Наконец, генерал Махров стал говорить о том, что как бы безвыходно ни казалось положение, борьбу следует продолжать — „пока у нас есть хоть один шанс из ста, мы не можем сложить оружия“.
— Да, Петр Семенович, это так, — ответил генерал Шатилов, — если бы этот шанс был… Но, по-моему, у противника не девяносто девять шансов, а девяносто девять и девять в периоде…
Генерал Махров не возражал. (Между прочим, тот шанс на победу, о котором говорил генерал Махров, вскоре удивительным образом представился, но Врангель им не воспользовался. — Б. С.)
Для меня не было сомнения, что выбор участников совещания остановится на мне. Жребий был брошен, я сказал всё, и дальнейшее зависело не от меня. Сославшись на нездоровье, я просил генерала Драгомирова разрешения оставить совещание».

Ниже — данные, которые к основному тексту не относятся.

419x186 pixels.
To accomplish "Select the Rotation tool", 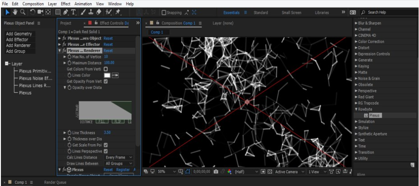I will point(32,13).
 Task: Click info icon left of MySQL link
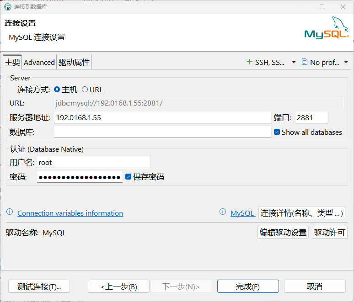(x=223, y=212)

Итак, барон был уверен в своей победе, но лицемерно продолжал настаивать на необходимости пребывания у власти Деникина. Однако груз ответственности был велик. Врангель признавался в мемуарах:
«На душе было невыразимо тяжело. Хотелось быть одному, разобраться с мыслями. Я вышел из дворца и пошел бродить по городу, ища уединения. Я прошел на Исторический бульвар и долго ходил по пустынным аллеям. Тяжелое, гнетущее чувство не проходило. Мне стало казаться, что душевное равновесие не вернется, пока я не получу возможности поделиться с кем-либо всем, что мучило мою душу. Мне вспомнилось посещение мое, в бытность в Севастополе, епископа Севастопольского Вениамина. Это было накануне оставления мною родной земли. Я также тогда переживал тяжелые часы. Теплая, полная искренней задушевности беседа с владыкой облегчила тогда мою душу. Я решил пройти к епископу Вениамину. Последний знал уже о моем приезде и, видимо, мне обрадовался:
— Вы хорошо сделали, что приехали сюда. Господь надоумил Вас. Это был Ваш долг, — сказал он. — Я знаю, как тяжело Вам, знаю, какой крест Вы на себя берете. Но Вы не имеете права от этого креста отказываться. Вы должны принести жертву родной вам армии и России. На вас указал промысел Божий устами тех людей, которые верят Вам и готовы Вам вручить свою участь. Еще до Вашего приезда, как только генерал Драгомиров собрал совет, к нему обратился, указывая на Вас, целый ряд русских людей, духовенство православное, католическое и магометанское, целый ряд общественных организаций. Вот у меня копии с двух таких обращений.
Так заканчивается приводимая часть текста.